Functor for floating point equality.

template<class T = ::celeritas::real_type>
class ArraySoftUnit

Test for being approximately a unit vector.

Consider a unit vector v with a small perturbation along a unit vector e :

\[ \vec v + \epsilon \vec e \]
The magnitude squared is
\[ m^2 = (v + \epsilon e) \cdot (v + \epsilon e) = v \cdot v + 2 \epsilon v \cdot e + \epsilon^2 e \cdot e = 1 + 2 \epsilon v \cdot e + \epsilon^2 \]

Since

\[ |v \cdot e| <= |v||e| = 1 \]
by the triangle inequality, then the magnitude squared of a perturbed unit vector is bounded
\[ m^2 = 1 \pm 2 \epsilon + \epsilon^2 \]

Instead of calculating the square of the tolerance we loosely bound with another epsilon.

I/O

These functions and classes are for communicating helpfully with the user.

CELER_LOG(LEVEL)

Return a LogMessage object for streaming into at the given level.

The regular CELER_LOG call is for code paths that happen uniformly in parallel.

The logger will only format and print messages.

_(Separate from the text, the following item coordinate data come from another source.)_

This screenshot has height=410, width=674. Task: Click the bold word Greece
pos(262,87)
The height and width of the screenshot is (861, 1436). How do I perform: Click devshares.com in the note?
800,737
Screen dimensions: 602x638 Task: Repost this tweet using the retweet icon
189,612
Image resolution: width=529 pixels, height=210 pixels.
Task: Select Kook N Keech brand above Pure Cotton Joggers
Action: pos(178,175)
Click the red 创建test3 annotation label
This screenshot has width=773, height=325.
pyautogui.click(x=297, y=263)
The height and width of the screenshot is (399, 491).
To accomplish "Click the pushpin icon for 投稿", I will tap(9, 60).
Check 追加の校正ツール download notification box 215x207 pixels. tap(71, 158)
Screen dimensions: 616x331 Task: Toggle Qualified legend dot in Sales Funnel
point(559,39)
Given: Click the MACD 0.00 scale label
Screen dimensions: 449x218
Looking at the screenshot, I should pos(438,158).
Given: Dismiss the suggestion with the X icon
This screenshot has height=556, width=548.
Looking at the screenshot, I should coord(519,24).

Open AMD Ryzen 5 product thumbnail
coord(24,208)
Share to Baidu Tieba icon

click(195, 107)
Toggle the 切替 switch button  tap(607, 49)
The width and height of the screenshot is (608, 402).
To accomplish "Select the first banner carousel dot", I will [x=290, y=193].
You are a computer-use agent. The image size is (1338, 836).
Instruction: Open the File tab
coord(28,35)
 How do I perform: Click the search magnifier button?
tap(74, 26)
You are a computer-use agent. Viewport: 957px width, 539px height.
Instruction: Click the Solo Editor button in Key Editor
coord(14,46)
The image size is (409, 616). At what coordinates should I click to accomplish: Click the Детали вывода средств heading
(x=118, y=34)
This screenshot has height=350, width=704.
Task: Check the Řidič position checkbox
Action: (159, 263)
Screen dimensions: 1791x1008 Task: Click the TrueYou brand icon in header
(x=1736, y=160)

It is not responsible for cleaning up the state or exiting an app.

CELER_LOG(debug) << "Don't print this in general";
CELER_LOG(warning) << "You may want to reconsider your life choices";
CELER_LOG(critical) << "Caught a fatal exception: " << e.what();
CELER_LOG_LOCAL(LEVEL)

Like CELER_LOG but for code paths that may only happen on a single process or thread.

Use sparingly.

enum class celeritas::LogLevel

Enumeration for how important a log message is.

Values:

enumerator debug

Debugging messages.

enumerator diagnostic

Diagnostics about current program execution.

enumerator status

Program execution status (what stage is beginning)

enumerator info

Important informational messages.

enumerator warning

Warnings about unusual events.

enumerator error

Something went wrong, but execution can continue.

enumerator critical

Something went terribly wrong, should probably abort.

enumerator size_

Sentinel value for looping over log levels.